Bernard J. Lechner ( RCA laboratories ), T. Peter Brody and Fang-Chen Luo (both at Westinghouse Electric ) were pioneers of this type of matrix control for LCDs . Lechner invented the concept and implemented a prototype with discrete components (FET transistors and capacitors) in 1968. Brody and Luo were able to present the first active matrix LCD with thin-film transistors in an integrated form in 1974.

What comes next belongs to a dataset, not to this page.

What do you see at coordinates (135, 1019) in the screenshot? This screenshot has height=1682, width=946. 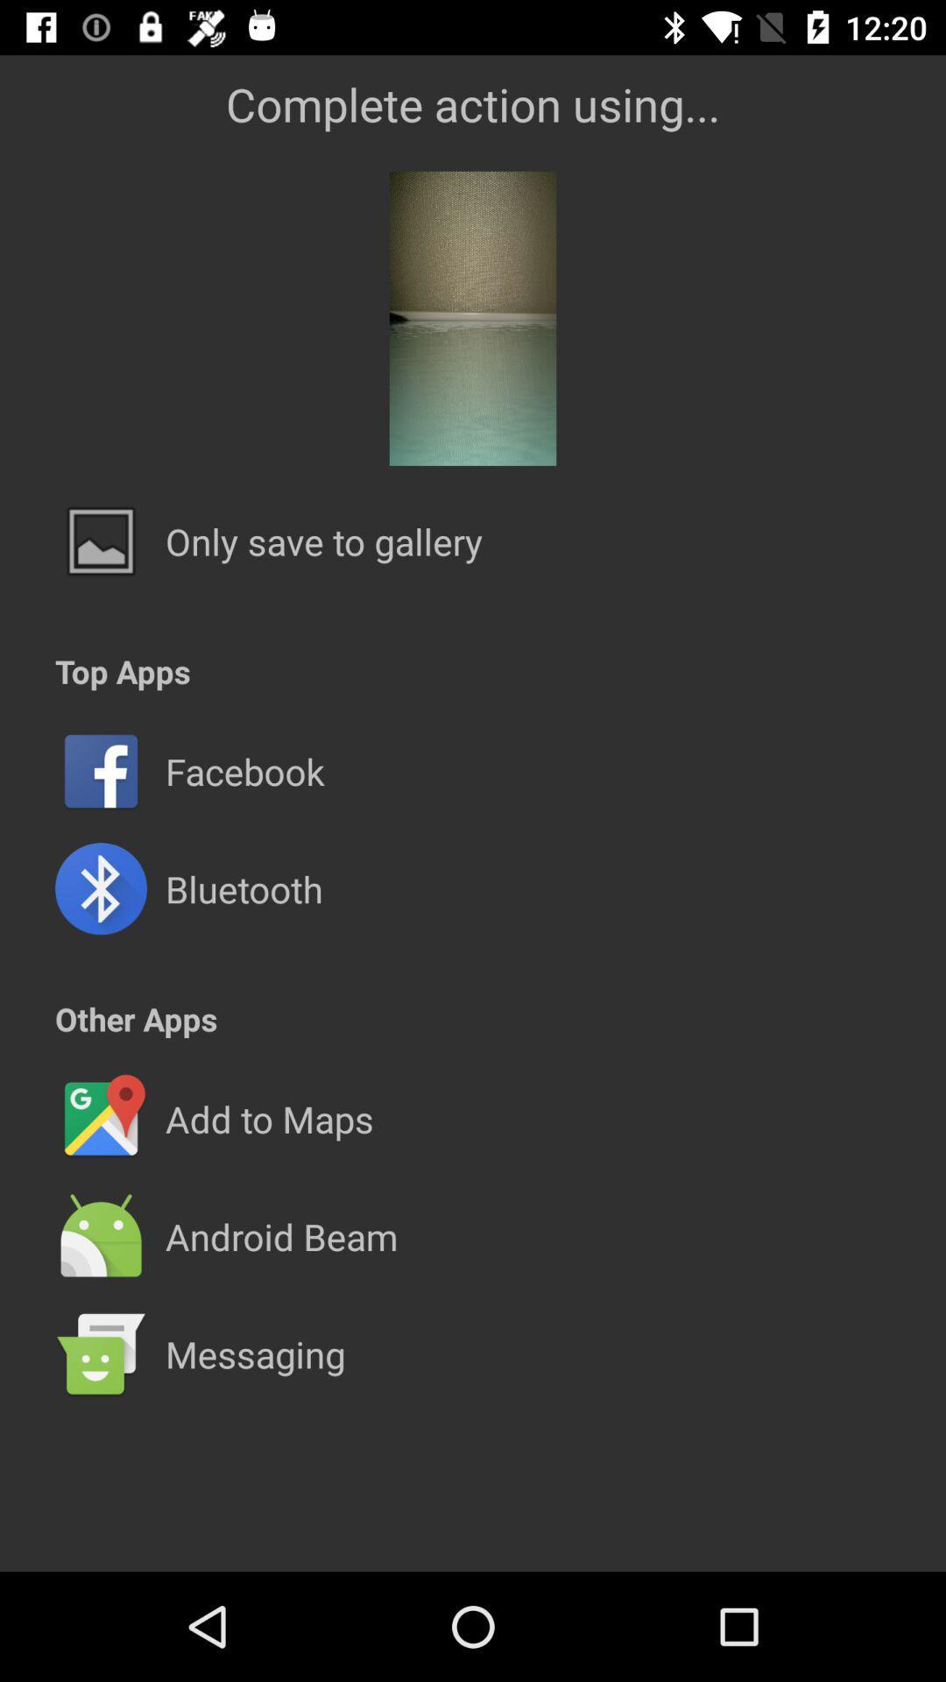 I see `other apps item` at bounding box center [135, 1019].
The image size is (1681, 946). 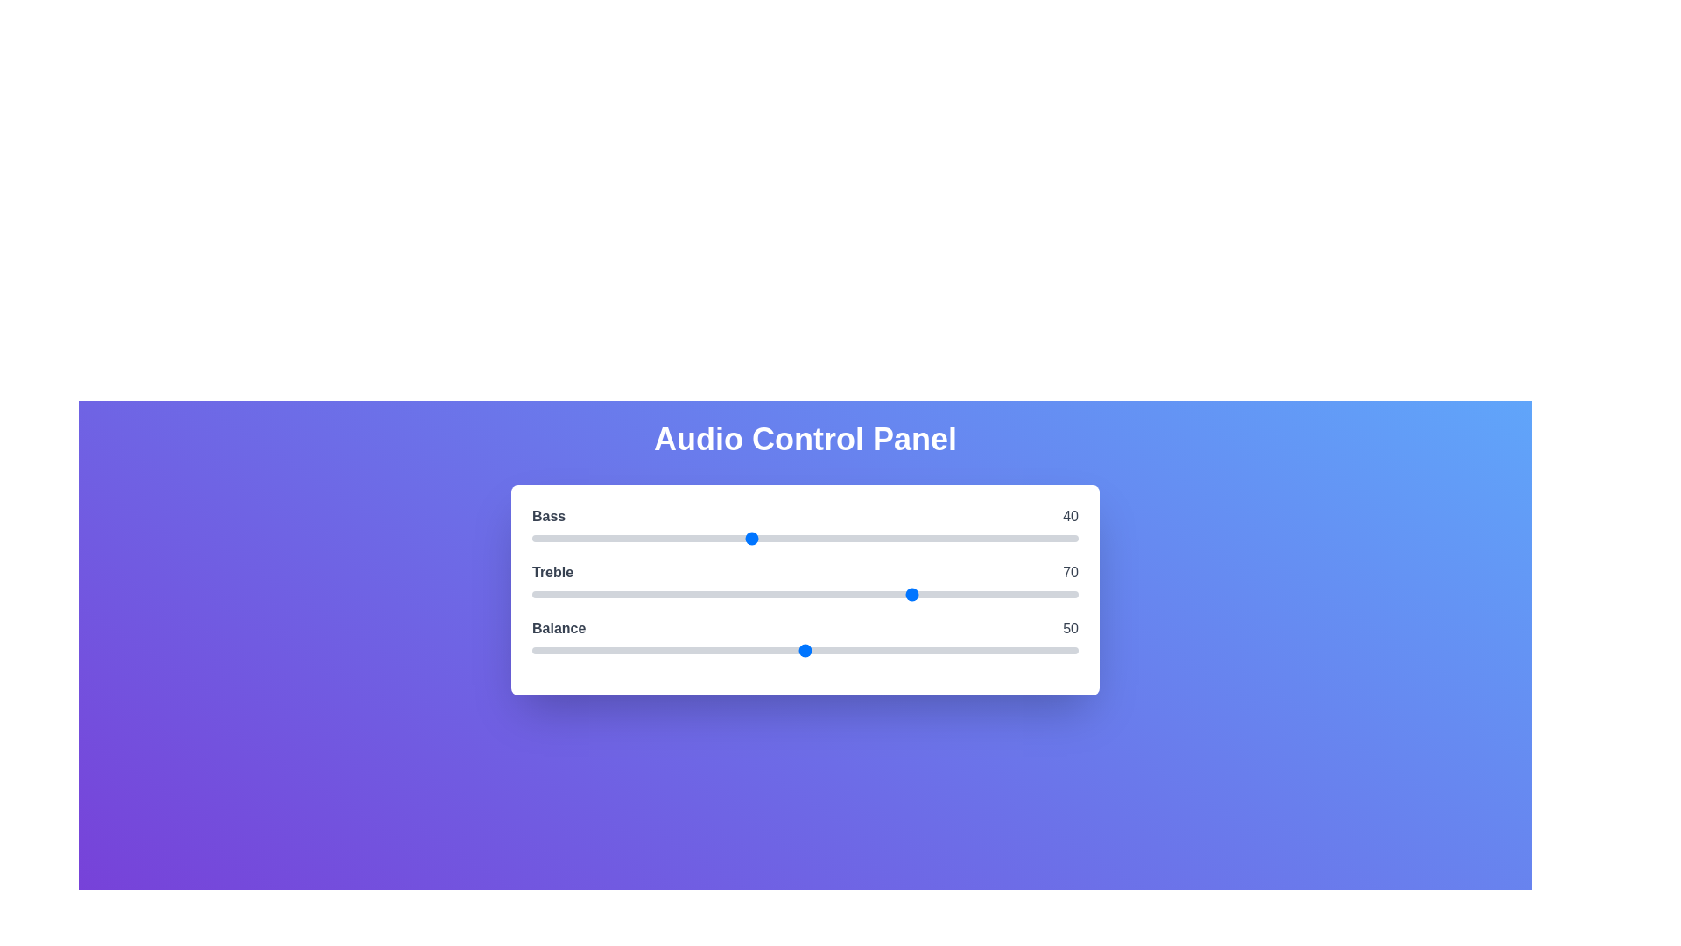 I want to click on the 0 slider to 16, so click(x=619, y=537).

The sample-and-hold circuit assigned to each pixel has two important functions:

  1. The control voltage of a pixel of a passive matrix decreases with an increase in the number of rows and columns used in a pixel matrix, because the effective voltage value (RMS) of the pulse-shaped control is decisive. Therefore, passive matrices are limited in size. A sample-and-hold circuit can keep this voltage at the value required to control the LC cell.
  2. The constant increase in the number of columns and lines and the reduction in the pixel sizes increase the parasitic capacitances of a pixel. In order to achieve the frame rate required for smooth image reproduction, the capacity must not cause a reduction in the switching speed. A local active circuit with a separate power supply line can guarantee fast switching with short, strong current pulses.

Both effects (arbitrarily low control voltage and compensation of parasitic capacitances) lead to the fact that active matrix displays are the only type of LCD , with the constant desire for smaller pixels ( PDAs , cell phones with color displays) or higher numbers of pixels ( notebook , digital camera display, liquid crystal screen) can meet.

The use of IPS LCD cell and the wide angle of the display opposite is super-twisted nematic (STN) - passive matrix displays improved.

The most important representatives of active matrix displays are displays with thin film transistors (English Thin Film Transistor, TFT ), in which the transistor is vapor-deposited directly onto the glass substrate . OLED displays are also implemented as active matrix displays. As long as high-frequency transistors made of plastic are not possible, an OLED requires a similar amplifier structure based on glass or silicon as a conventional LCD, with the difference that a light-emitting diode is operated with a current and not a voltage. Therefore, low-resistance, narrow supply lines in the display area are a challenge.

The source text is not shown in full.